**Required task:**
Select each line of the dataset entries below that contains the word "dropdown" and copy those lines out.

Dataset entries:
════════

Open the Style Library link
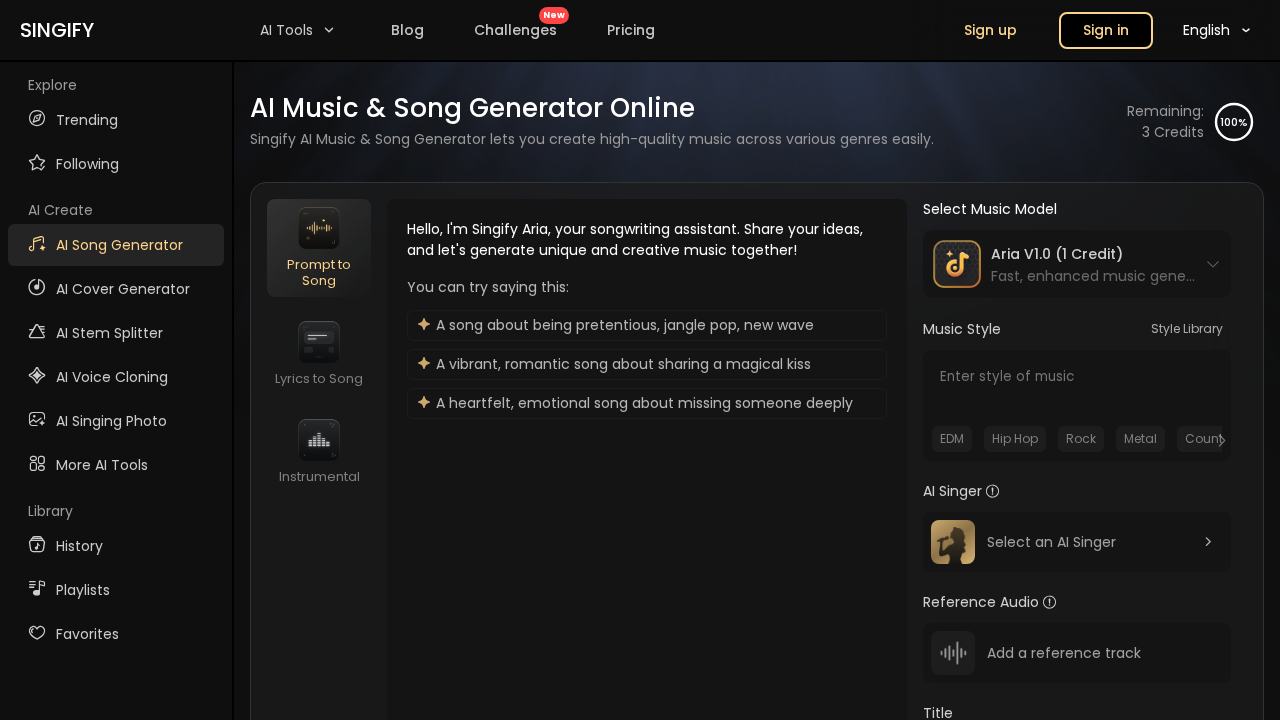 [x=1186, y=328]
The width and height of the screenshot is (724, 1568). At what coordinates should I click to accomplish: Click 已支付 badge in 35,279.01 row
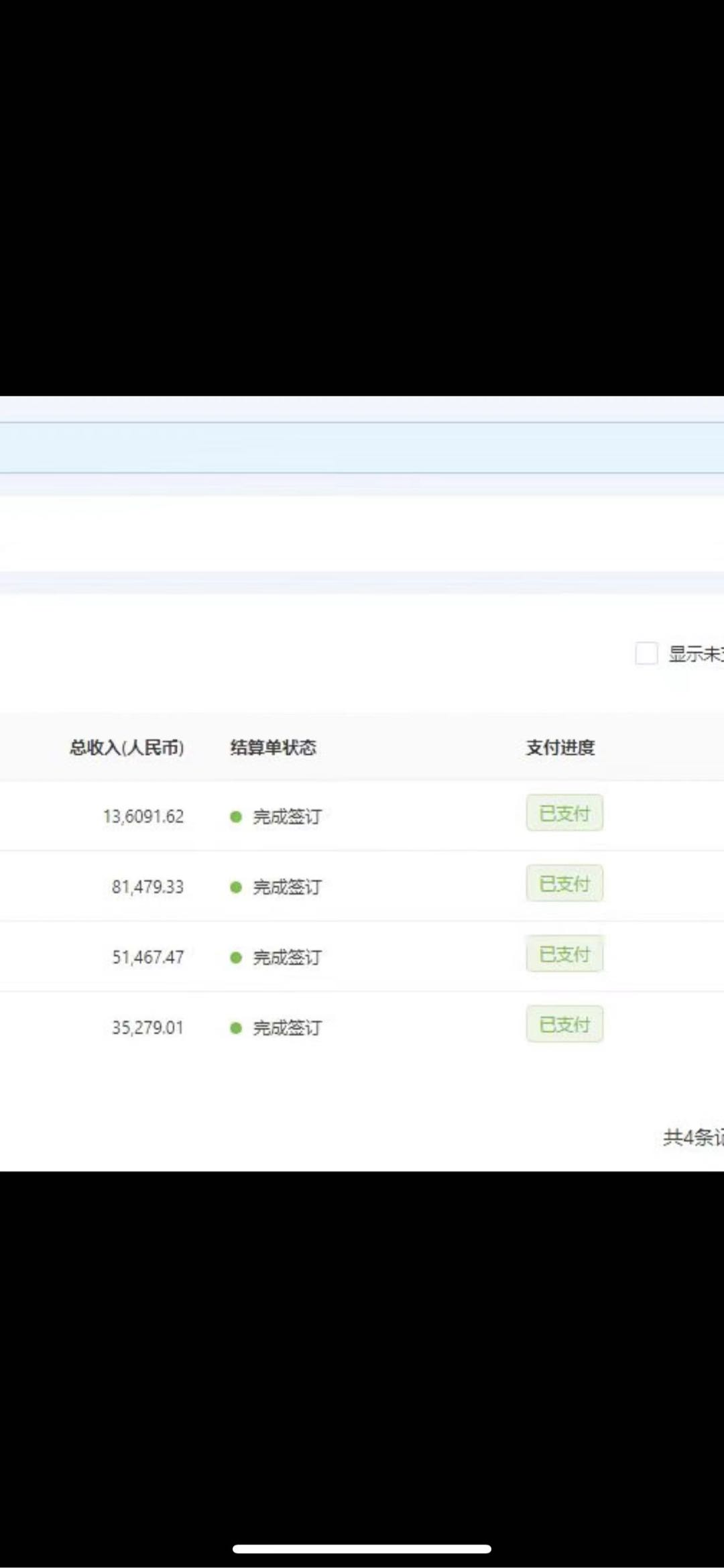pos(564,1024)
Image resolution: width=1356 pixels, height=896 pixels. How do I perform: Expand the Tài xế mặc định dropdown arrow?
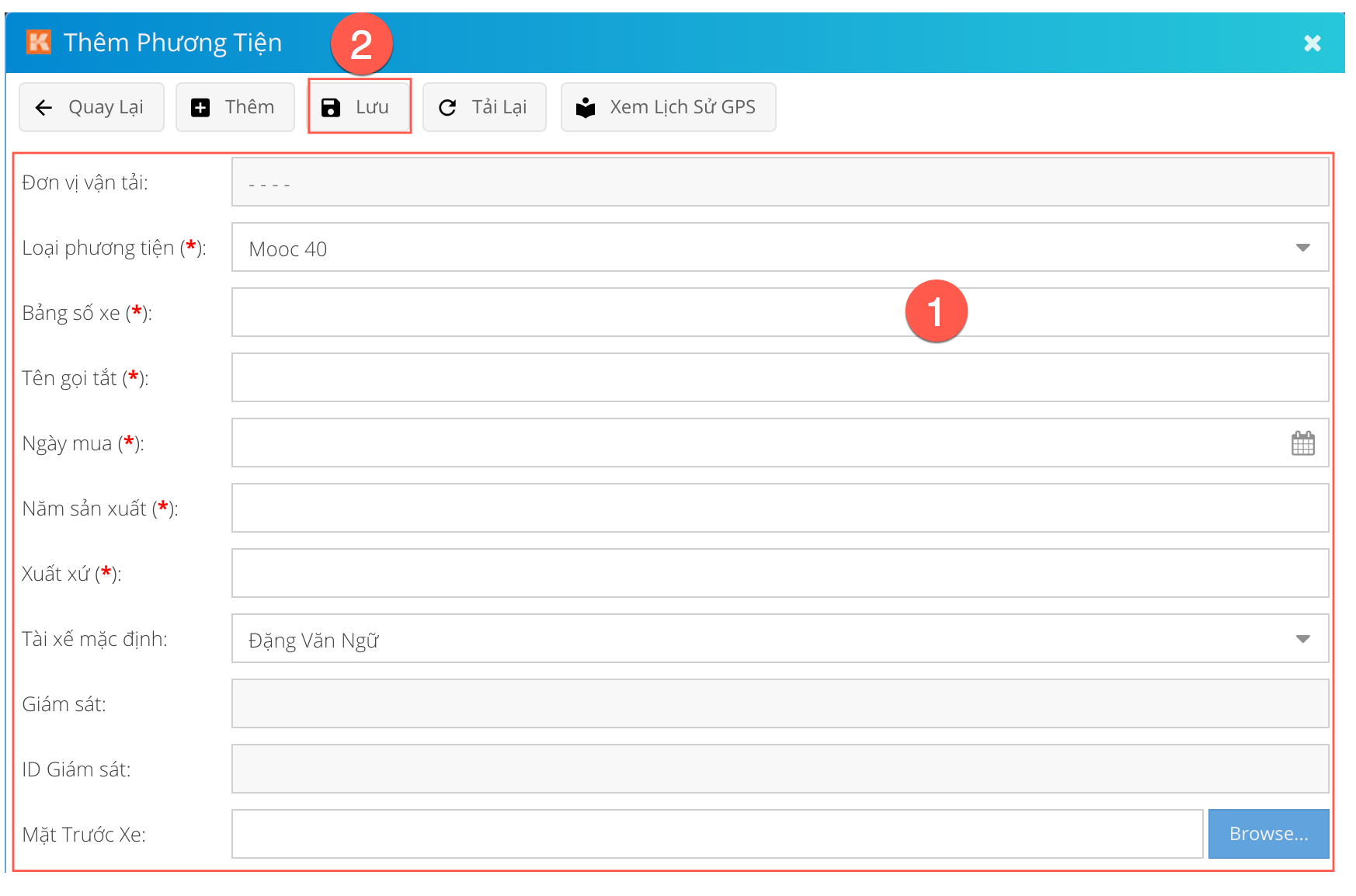click(x=1302, y=639)
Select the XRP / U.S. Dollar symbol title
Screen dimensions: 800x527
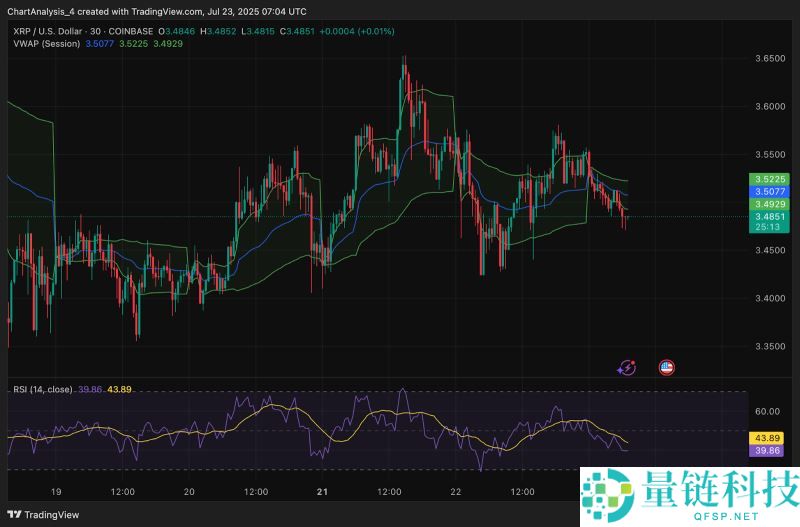tap(50, 31)
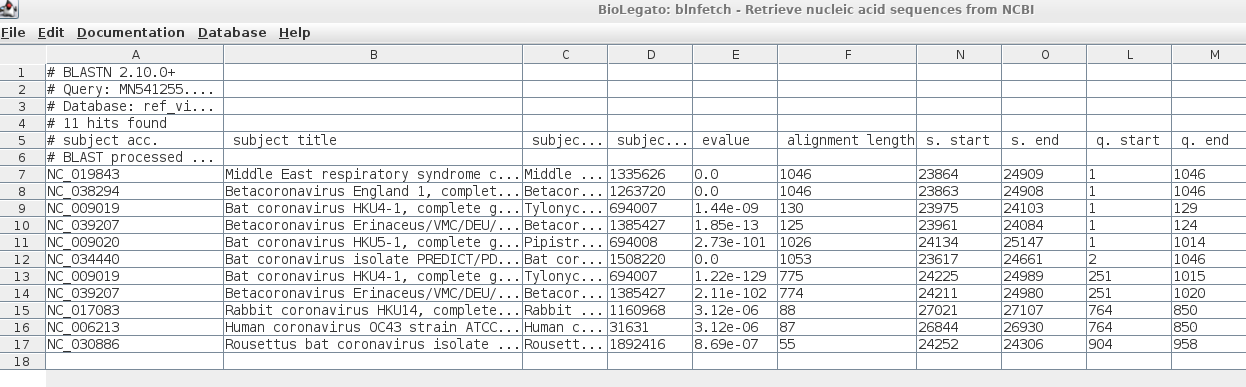Click the alignment length cell showing 1053

pos(847,260)
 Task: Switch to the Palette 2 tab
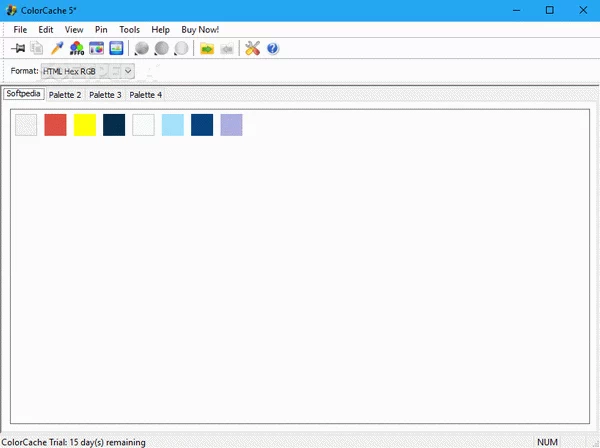65,94
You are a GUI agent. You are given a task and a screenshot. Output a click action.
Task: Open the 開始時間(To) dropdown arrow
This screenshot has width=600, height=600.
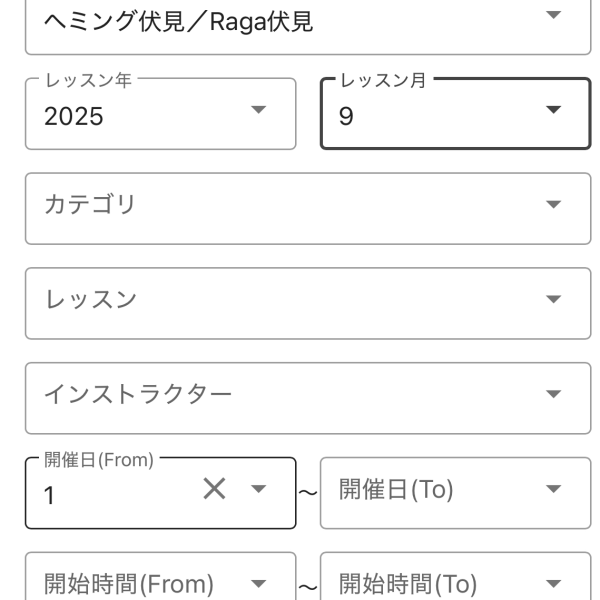[553, 583]
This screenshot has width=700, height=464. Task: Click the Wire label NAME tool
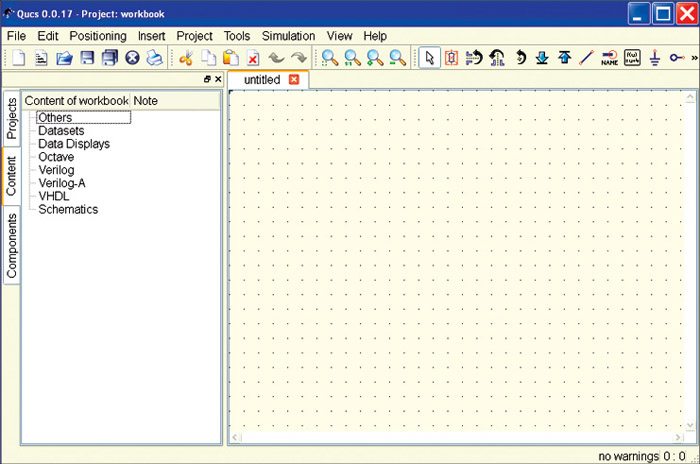pyautogui.click(x=609, y=58)
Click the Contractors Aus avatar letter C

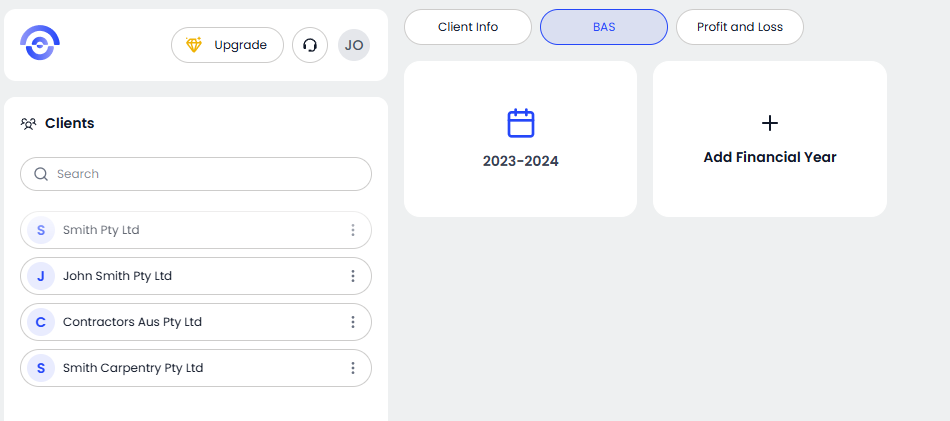pyautogui.click(x=41, y=322)
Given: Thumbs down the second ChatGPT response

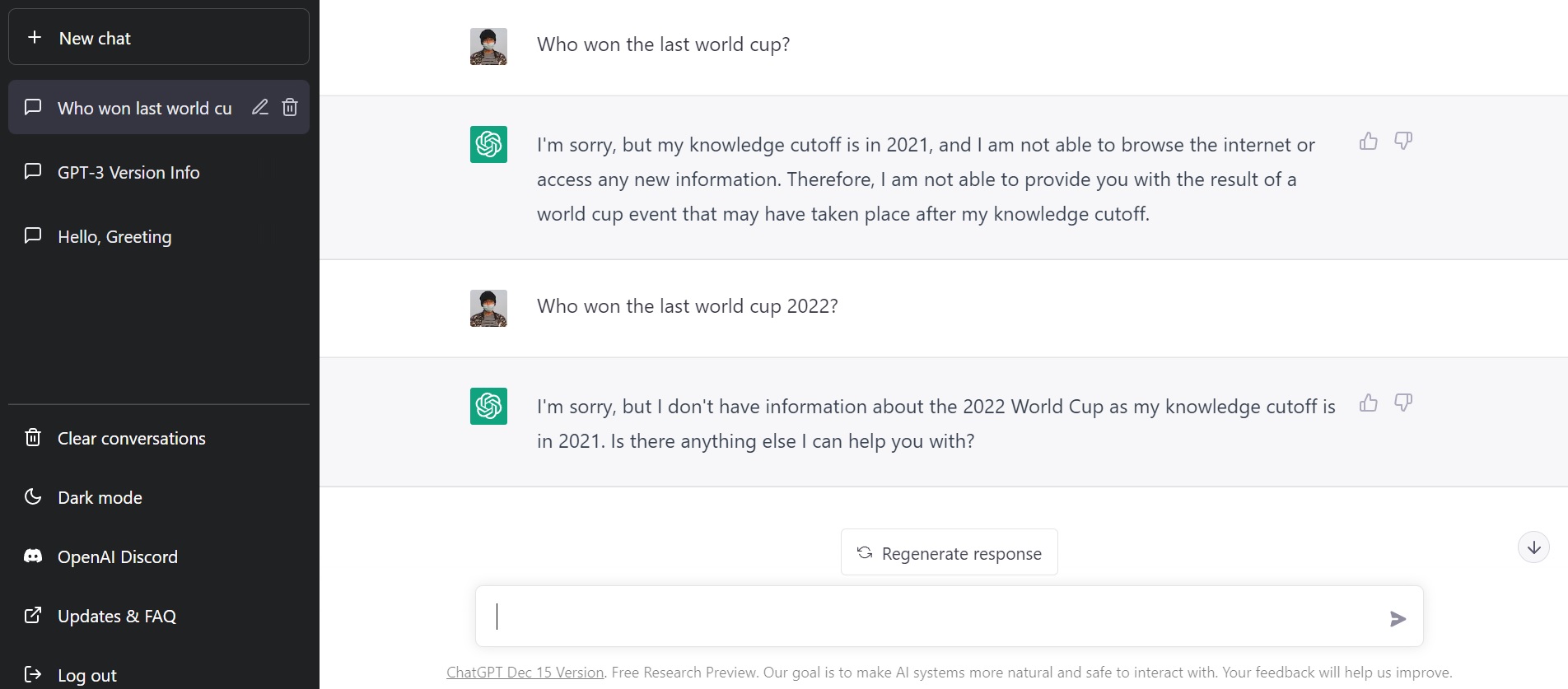Looking at the screenshot, I should coord(1403,403).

════════

**Result of the task:**
Image resolution: width=1356 pixels, height=896 pixels. How do I perform: Expand the Tài xế mặc định dropdown arrow?
Task: Open the 開始時間(To) dropdown arrow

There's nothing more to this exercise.